• _Your instructions_:
The whole of the data must be transcribed exactly.
### Data for review ###
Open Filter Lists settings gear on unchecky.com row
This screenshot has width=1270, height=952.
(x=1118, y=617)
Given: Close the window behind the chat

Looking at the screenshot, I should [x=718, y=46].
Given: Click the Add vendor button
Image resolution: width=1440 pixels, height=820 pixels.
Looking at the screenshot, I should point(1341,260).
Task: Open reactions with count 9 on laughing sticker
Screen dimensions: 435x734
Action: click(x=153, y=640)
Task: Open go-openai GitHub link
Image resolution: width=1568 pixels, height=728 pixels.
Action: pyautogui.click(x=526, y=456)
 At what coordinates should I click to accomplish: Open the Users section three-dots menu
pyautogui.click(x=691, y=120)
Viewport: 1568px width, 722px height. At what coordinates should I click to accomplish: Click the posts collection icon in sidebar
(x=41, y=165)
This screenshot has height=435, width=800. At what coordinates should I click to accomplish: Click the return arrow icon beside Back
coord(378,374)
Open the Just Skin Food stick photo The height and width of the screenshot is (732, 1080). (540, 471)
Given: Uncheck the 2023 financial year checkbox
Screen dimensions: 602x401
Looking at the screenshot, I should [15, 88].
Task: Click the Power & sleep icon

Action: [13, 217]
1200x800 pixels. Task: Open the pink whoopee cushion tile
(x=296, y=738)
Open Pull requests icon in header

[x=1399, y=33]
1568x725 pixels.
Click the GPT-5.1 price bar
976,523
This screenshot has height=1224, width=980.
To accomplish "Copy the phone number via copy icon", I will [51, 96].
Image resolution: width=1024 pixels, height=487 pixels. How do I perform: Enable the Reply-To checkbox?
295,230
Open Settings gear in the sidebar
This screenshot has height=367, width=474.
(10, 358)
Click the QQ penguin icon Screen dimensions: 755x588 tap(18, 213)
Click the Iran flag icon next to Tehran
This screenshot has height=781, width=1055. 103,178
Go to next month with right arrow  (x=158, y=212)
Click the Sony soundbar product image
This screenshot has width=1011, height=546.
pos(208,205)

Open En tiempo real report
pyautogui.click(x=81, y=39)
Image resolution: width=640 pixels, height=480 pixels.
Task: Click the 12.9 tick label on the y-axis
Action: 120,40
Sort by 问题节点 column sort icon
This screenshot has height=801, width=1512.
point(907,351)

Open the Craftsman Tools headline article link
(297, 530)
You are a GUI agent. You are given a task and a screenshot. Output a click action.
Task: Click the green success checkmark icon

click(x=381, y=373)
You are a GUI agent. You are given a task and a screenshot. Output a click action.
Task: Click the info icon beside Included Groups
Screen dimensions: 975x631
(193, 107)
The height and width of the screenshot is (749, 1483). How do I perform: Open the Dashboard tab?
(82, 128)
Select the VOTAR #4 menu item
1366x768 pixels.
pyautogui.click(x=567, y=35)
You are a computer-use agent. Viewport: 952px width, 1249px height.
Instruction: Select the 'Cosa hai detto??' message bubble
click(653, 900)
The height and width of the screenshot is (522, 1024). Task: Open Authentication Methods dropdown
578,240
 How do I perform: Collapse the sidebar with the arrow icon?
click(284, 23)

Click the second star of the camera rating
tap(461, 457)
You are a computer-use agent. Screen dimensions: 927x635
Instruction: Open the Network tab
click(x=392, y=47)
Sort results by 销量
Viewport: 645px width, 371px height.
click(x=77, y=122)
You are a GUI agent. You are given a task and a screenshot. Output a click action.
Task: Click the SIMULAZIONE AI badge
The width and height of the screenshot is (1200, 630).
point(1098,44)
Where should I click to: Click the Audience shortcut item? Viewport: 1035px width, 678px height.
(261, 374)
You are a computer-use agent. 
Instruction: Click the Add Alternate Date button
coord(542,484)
###
• _Solution to the problem_:
Open Filter Lists settings gear on unchecky.com row
This screenshot has width=1270, height=952.
(x=1118, y=617)
Given: Close the window behind the chat

Looking at the screenshot, I should [x=718, y=46].
Given: Click the Add vendor button
Image resolution: width=1440 pixels, height=820 pixels.
Looking at the screenshot, I should point(1341,260).
Task: Open reactions with count 9 on laughing sticker
Screen dimensions: 435x734
Action: click(x=153, y=640)
Task: Open go-openai GitHub link
Image resolution: width=1568 pixels, height=728 pixels.
Action: pyautogui.click(x=526, y=456)
 At what coordinates should I click to accomplish: Open the Users section three-dots menu
pyautogui.click(x=691, y=120)
Viewport: 1568px width, 722px height. At what coordinates should I click to accomplish: Click the posts collection icon in sidebar
(x=41, y=165)
This screenshot has height=435, width=800. At what coordinates should I click to accomplish: Click the return arrow icon beside Back
coord(378,374)
Open the Just Skin Food stick photo The height and width of the screenshot is (732, 1080). (540, 471)
Given: Uncheck the 2023 financial year checkbox
Screen dimensions: 602x401
Looking at the screenshot, I should [15, 88].
Task: Click the Power & sleep icon

Action: [13, 217]
1200x800 pixels. Task: Open the pink whoopee cushion tile
(x=296, y=738)
Open Pull requests icon in header

[x=1399, y=33]
1568x725 pixels.
Click the GPT-5.1 price bar
976,523
This screenshot has height=1224, width=980.
To accomplish "Copy the phone number via copy icon", I will [51, 96].
Image resolution: width=1024 pixels, height=487 pixels. How do I perform: Enable the Reply-To checkbox?
295,230
Open Settings gear in the sidebar
This screenshot has height=367, width=474.
(10, 358)
Click the QQ penguin icon Screen dimensions: 755x588 tap(18, 213)
Click the Iran flag icon next to Tehran
This screenshot has height=781, width=1055. 103,178
Go to next month with right arrow  (x=158, y=212)
Click the Sony soundbar product image
This screenshot has width=1011, height=546.
pos(208,205)

Open En tiempo real report
pyautogui.click(x=81, y=39)
Image resolution: width=640 pixels, height=480 pixels.
Task: Click the 12.9 tick label on the y-axis
Action: 120,40
Sort by 问题节点 column sort icon
This screenshot has height=801, width=1512.
point(907,351)

Open the Craftsman Tools headline article link
(297, 530)
You are a GUI agent. You are given a task and a screenshot. Output a click action.
Task: Click the green success checkmark icon

click(x=381, y=373)
You are a GUI agent. You are given a task and a screenshot. Output a click action.
Task: Click the info icon beside Included Groups
Screen dimensions: 975x631
(193, 107)
The height and width of the screenshot is (749, 1483). How do I perform: Open the Dashboard tab?
(82, 128)
Select the VOTAR #4 menu item
1366x768 pixels.
pyautogui.click(x=567, y=35)
You are a computer-use agent. Viewport: 952px width, 1249px height.
Instruction: Select the 'Cosa hai detto??' message bubble
click(653, 900)
The height and width of the screenshot is (522, 1024). Task: Open Authentication Methods dropdown
578,240
 How do I perform: Collapse the sidebar with the arrow icon?
click(284, 23)

Click the second star of the camera rating
tap(461, 457)
You are a computer-use agent. Screen dimensions: 927x635
Instruction: Open the Network tab
click(x=392, y=47)
Sort results by 销量
Viewport: 645px width, 371px height.
click(x=77, y=122)
You are a GUI agent. You are given a task and a screenshot. Output a click action.
Task: Click the SIMULAZIONE AI badge
The width and height of the screenshot is (1200, 630).
point(1098,44)
Where should I click to: Click the Audience shortcut item? Viewport: 1035px width, 678px height.
(261, 374)
You are a computer-use agent. 
Instruction: Click the Add Alternate Date button
coord(542,484)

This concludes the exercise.